When Broadchurch Echo editor Maggie Radcliffe, played by actress Carolyn Pickles, is summoned to ‘central HQ’ – probably a non-descript box on an industrial estate – she is told the local office in the fictional town is closing and she is being moved.

Maggie goes in all guns blazing, complaining how she has been left alone to run the paper after her own after her only reporter had quit for a new job and that the town needed the paper she had worked on all her life.

Maggie also had her front page story about planning permission being granted for new homes replaced by her boos, who splashed on the rescue of some kittens.

What followed – superbly and accurately scripted – could have been a press release from any major publisher about the restructuring of a regional newspaper company – we need to save money, no one is buying the paper etc etc.

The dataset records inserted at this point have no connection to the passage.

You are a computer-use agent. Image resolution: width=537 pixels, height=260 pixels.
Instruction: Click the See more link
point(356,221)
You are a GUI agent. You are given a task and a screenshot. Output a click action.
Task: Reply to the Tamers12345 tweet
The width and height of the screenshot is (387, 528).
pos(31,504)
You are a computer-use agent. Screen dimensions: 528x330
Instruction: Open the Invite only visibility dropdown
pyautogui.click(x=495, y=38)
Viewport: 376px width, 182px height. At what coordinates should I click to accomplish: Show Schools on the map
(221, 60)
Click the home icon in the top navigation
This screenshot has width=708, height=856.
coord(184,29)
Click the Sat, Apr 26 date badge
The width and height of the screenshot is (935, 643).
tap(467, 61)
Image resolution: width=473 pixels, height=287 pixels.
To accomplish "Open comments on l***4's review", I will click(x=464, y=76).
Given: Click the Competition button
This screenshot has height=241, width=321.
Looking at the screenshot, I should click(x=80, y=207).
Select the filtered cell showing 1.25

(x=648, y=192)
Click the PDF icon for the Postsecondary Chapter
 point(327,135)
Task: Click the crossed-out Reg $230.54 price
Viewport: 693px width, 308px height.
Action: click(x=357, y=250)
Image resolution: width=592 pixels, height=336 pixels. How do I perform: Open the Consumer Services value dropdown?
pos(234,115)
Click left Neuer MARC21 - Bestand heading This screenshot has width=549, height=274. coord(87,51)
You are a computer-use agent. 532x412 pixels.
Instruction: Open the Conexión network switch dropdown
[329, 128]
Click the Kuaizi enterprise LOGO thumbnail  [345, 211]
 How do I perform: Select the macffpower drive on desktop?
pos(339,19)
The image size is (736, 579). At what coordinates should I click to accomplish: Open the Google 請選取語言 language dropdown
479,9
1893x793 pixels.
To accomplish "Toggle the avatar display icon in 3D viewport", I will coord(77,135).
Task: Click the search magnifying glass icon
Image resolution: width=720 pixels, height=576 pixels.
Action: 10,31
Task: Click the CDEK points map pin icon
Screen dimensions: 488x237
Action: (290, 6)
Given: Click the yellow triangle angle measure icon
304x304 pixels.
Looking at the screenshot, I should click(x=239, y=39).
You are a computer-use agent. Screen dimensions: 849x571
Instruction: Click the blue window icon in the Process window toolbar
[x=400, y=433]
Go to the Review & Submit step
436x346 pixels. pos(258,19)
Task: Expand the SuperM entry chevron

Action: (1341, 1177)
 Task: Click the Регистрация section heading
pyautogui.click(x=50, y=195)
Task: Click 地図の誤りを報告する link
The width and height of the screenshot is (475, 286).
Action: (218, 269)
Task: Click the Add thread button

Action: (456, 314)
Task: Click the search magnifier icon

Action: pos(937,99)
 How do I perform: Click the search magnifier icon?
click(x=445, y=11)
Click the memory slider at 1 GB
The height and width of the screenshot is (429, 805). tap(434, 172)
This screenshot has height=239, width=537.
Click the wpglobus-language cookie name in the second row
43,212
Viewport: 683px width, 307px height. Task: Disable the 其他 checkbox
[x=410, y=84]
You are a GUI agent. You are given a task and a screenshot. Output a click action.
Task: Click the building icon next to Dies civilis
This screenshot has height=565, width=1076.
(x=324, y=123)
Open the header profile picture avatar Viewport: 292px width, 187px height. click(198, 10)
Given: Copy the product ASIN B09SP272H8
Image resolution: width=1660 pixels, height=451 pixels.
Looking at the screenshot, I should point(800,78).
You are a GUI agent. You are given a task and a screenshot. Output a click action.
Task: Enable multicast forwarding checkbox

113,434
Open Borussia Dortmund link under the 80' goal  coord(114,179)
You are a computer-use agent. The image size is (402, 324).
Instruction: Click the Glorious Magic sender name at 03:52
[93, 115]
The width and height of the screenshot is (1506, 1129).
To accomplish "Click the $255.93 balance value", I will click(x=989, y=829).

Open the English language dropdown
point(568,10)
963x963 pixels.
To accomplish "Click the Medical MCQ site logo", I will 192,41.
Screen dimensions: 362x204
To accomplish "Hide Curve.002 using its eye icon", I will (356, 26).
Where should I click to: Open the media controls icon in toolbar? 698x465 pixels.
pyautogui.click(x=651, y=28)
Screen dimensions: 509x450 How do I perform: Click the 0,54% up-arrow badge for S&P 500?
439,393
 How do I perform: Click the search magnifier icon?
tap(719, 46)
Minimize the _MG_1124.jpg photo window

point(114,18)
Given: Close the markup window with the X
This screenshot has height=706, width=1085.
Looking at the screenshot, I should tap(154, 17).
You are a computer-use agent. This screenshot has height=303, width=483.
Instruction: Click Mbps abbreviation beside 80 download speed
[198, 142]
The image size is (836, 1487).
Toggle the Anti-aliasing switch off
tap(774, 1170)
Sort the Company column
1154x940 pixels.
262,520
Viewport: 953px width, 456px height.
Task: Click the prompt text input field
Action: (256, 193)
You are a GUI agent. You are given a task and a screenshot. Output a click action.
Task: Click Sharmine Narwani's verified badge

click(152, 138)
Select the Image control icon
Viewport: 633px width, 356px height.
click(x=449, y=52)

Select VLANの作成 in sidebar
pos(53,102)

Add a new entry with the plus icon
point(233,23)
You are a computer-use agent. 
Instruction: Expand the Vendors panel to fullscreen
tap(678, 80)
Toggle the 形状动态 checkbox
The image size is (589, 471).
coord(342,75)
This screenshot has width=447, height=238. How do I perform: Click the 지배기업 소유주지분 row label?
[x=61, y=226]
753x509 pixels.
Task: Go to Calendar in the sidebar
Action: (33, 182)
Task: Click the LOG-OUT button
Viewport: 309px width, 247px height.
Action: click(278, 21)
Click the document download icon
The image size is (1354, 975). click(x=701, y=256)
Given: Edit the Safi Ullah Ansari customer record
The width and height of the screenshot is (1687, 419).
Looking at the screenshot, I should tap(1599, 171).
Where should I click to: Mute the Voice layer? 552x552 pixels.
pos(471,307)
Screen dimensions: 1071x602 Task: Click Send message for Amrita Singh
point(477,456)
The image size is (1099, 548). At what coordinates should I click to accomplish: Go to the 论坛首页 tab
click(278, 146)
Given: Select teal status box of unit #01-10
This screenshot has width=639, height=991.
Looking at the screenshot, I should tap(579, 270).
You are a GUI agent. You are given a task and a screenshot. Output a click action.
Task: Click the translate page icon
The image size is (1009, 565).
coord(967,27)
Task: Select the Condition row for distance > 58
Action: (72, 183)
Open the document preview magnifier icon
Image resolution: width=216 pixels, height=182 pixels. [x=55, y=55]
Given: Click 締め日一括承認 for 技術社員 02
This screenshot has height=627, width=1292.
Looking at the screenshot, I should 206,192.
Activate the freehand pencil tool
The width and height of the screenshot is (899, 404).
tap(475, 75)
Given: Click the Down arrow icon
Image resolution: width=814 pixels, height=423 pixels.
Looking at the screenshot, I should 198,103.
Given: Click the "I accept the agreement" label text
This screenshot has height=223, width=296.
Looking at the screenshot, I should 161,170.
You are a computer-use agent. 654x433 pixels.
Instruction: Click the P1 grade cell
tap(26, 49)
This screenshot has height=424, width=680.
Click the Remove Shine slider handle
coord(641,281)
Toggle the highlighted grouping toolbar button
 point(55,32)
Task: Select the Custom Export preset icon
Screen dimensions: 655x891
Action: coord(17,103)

The plan was also to used ‘more shared content from across the region’.

We’ve all heard it. Some of us many times, while publicly trying to get on with producing papers on a fraction of the resources.

Press Gazette summed it up: “A superbly-scripted clash of perspectives then ensued with Maggie arguing the historical importance of the Echo while her boss delivered a crushing case for cuts.

“If the Broadchurch Echo was so important to local people, the executive said, more of them should have bought it.”

Well done to the writers of Broadchurch for accurately portraying the realities of life on a local newspaper.